11.03.20 – ELECTION DAY, SPRING HILL 



Election Day, Spring Hill community, near Eufala, Barbour County, Ala. –– where on Nov. 3, 1874 a white mob attacked the Spring Hill polling station, destroyed the ballot box, burned the ballots inside, and killed the election supervisor’s son. “Although the identities of many white perpetrators of the massacre were known, no white person was ever convicted. Instead, a Black man named Hilliard Miles was convicted and imprisoned for perjury after identifying members of the white mob. Decades later, Braxton Bragg Comer, whom Mr. Miles had named as a perpetrator of the massacre, was elected governor of Alabama. The Eufaula Massacre and its aftermath showed Black residents that exercising their new legal rights—particularly by voting—made them targets for deadly attacks and that they could not depend on authorities for protection. The result was mass voter suppression. While 1,200 Black Eufaula residents voted in the 1874 election, only 10 cast ballots in 1876. Today, the population of Barbour County is nearly 50 percent Black but white officials hold 8 of 12 elected county positions. In 2016, the county had the highest voter purge rate in the United States.”*

Image 1: Michael Farmer, 57, of Spring Hill, Ala. fashions a scarecrow next to his garden. Farmer’s family has lived in Spring Hill for generations. “I came up rough,” Farmer says, as his father was a migrant worker that carried his family from Florida to New York season to season.

Image 2: Michael Farmer, 57, of Spring Hill, Ala. is a life-long Democrat and military veteran who served two tours overseas in Operation Desert Storm and Operation Iraqi Freedom. When asked what he hopes might come from the election, Farmer says, “I hope the young folks might think about what their ancestors came through to get where we are.”

Image 3: Near Comer, Ala. – a community named for B.B. Comer, 33rd governor of Alabama – where Comer’s family owned a 30,000 acre cotton plantation. Before becoming governor, Comer was identified by a Black man named Hilliard Miles for participating in the Election Riot of 1874 massacre. Miles was later silenced and convicted and imprisoned for perjury.

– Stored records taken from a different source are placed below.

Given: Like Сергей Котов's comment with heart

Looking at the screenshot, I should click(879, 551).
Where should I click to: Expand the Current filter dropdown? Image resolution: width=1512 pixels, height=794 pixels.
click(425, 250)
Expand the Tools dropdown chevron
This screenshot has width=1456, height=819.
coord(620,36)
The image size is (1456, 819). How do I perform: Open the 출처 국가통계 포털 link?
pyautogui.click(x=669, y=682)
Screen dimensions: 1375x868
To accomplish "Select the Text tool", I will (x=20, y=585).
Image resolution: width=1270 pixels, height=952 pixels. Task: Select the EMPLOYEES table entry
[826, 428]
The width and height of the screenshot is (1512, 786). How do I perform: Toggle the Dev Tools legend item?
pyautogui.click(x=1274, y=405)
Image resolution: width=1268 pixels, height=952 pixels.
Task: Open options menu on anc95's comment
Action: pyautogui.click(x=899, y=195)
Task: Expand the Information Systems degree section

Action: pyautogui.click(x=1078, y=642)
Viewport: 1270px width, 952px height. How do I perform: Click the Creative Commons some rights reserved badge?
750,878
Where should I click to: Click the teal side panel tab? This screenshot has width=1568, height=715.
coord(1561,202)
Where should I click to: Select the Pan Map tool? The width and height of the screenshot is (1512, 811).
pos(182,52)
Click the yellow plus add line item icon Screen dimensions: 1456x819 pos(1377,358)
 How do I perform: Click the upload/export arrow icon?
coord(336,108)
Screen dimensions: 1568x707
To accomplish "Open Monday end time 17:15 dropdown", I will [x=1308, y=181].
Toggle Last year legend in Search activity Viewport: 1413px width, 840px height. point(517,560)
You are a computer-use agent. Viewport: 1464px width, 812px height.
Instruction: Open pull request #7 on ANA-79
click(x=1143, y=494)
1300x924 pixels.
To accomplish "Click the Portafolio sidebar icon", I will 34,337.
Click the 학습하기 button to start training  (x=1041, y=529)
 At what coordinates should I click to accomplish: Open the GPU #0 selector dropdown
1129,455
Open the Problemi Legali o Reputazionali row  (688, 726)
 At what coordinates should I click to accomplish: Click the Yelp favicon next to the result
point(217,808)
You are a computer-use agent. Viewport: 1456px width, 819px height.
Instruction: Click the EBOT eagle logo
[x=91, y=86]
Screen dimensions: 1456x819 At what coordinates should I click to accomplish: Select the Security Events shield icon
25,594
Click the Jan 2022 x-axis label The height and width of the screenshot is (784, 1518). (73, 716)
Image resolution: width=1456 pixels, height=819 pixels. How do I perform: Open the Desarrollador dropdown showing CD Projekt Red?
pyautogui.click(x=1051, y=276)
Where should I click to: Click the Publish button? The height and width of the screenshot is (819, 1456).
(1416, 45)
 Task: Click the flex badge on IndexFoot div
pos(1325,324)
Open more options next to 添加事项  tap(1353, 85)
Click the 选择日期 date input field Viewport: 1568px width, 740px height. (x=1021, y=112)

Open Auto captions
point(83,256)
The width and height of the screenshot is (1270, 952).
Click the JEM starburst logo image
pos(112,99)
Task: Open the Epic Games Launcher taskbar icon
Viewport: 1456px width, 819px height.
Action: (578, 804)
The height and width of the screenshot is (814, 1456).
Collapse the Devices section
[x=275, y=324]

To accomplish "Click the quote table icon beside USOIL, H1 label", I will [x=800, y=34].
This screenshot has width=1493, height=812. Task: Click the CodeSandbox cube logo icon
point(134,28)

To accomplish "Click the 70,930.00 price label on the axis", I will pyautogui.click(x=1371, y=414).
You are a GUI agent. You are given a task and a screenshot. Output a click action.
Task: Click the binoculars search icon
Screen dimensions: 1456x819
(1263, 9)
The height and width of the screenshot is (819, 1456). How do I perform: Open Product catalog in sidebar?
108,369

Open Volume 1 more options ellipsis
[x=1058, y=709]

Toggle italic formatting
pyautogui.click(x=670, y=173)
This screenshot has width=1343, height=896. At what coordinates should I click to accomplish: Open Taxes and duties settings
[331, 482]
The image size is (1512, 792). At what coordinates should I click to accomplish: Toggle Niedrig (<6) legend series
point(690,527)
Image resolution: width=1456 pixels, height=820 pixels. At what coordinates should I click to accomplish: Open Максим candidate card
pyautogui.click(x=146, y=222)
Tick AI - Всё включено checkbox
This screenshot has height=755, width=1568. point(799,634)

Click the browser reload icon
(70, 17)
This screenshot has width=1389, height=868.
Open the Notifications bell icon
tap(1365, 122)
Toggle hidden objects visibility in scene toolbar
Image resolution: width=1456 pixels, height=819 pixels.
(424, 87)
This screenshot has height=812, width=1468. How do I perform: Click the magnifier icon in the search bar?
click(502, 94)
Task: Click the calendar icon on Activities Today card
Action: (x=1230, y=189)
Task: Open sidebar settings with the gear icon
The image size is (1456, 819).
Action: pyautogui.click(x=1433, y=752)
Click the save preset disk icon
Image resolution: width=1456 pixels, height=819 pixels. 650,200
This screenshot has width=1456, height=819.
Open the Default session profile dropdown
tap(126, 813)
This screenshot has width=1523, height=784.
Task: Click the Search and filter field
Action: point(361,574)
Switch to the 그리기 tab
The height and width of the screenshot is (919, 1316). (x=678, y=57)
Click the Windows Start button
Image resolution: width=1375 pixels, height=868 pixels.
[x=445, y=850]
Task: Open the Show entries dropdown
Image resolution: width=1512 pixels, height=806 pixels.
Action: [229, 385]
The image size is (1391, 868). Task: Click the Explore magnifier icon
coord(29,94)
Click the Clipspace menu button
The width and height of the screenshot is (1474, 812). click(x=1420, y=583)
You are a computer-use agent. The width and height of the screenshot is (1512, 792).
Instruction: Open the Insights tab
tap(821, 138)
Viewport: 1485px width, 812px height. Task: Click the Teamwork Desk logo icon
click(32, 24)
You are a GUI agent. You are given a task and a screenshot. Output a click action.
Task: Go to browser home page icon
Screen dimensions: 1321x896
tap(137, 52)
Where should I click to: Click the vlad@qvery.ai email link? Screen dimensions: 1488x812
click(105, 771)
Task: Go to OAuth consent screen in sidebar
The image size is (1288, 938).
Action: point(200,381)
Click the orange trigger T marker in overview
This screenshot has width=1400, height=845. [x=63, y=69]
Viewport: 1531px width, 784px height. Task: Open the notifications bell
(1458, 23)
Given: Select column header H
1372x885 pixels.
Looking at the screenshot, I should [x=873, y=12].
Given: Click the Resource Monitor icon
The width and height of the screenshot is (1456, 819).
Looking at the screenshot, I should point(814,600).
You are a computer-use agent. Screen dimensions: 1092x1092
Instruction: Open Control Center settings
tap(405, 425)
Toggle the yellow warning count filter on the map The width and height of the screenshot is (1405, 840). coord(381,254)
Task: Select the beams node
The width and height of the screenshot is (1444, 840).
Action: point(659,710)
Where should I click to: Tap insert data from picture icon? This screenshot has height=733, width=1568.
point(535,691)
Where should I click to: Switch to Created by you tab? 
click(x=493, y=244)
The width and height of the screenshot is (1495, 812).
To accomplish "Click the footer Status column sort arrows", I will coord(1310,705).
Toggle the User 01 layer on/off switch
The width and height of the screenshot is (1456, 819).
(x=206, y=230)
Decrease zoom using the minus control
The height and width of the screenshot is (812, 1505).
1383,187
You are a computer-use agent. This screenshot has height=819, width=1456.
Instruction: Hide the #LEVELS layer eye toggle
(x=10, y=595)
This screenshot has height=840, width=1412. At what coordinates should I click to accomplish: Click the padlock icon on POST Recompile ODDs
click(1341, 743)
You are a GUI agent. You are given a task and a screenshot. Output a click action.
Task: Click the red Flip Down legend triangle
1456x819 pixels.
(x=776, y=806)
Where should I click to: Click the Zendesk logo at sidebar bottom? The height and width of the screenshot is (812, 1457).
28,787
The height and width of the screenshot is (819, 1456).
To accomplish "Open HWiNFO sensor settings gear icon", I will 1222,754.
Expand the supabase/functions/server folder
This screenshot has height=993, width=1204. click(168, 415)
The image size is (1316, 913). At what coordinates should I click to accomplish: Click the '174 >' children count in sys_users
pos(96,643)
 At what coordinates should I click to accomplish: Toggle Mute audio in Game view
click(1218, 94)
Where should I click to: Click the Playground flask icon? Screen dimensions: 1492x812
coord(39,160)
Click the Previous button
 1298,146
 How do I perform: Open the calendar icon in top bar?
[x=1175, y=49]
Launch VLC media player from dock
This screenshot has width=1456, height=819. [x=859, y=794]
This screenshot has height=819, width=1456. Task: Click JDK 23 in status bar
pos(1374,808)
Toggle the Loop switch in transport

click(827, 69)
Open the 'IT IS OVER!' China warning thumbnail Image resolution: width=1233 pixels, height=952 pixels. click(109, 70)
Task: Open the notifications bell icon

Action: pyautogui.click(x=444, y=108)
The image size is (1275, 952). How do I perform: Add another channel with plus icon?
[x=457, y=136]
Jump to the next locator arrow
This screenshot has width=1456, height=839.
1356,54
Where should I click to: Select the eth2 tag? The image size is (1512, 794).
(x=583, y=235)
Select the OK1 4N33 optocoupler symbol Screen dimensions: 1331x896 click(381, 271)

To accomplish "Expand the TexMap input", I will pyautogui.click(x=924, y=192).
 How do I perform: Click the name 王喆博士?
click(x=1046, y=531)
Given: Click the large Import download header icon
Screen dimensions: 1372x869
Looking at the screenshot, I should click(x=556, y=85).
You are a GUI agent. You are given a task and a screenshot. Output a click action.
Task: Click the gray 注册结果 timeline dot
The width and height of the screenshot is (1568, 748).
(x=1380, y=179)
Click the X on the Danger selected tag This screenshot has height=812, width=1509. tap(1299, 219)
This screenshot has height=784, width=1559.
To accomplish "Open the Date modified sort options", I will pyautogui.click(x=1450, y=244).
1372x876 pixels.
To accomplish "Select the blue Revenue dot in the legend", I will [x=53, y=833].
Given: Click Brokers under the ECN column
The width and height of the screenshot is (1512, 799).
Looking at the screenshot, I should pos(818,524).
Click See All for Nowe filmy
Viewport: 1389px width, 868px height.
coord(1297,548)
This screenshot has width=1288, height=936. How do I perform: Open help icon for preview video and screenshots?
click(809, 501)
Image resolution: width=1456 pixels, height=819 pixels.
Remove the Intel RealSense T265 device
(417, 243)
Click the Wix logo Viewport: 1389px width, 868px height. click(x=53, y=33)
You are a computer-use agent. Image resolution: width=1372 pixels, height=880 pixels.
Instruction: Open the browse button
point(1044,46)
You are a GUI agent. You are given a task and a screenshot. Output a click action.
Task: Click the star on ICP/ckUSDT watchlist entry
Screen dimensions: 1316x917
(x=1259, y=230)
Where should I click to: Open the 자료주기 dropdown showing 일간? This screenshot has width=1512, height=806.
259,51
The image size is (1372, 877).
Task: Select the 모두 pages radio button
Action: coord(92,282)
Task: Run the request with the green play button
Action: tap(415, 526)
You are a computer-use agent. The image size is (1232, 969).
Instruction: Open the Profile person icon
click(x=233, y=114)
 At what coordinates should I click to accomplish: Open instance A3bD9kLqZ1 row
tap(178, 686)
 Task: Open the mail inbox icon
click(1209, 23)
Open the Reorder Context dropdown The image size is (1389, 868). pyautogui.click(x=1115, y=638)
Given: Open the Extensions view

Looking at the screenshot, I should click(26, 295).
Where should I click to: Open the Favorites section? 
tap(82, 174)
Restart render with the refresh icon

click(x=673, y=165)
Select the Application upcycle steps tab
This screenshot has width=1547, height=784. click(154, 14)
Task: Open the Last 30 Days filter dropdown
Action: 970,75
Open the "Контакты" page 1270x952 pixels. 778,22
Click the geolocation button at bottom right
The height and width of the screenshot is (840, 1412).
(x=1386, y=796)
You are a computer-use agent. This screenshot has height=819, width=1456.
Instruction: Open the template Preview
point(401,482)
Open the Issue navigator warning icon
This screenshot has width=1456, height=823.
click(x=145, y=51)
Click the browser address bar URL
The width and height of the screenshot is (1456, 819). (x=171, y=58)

Image 4: Leftover Halloween decorations placed by a local White Spring Hill family depict a woman hanged by a noose. The effigy had a mop for hair, spray-painted black, and was bound in chains.

Image 5: Spring Hill, Ala. poll worker Lewis Thompson waives goodbye to a departing voter.

Image 6: Spring Hill, Ala. Volunteer Fire Department polling place. Poll worker Cathy Childree, a retired teacher from Comer, reported that the polling location had received 60% turnout throughout the day, with 87 voters in the first hour and cars lined up down the block.

Image 7: Cedar tree, Spring Hill Methodist Church. In the late 19th century white women from the Spring Hill community planted a row of cedar trees in the Spring Hill Methodist Church cemetery to commemorate the lives of the unknown Confederate dead.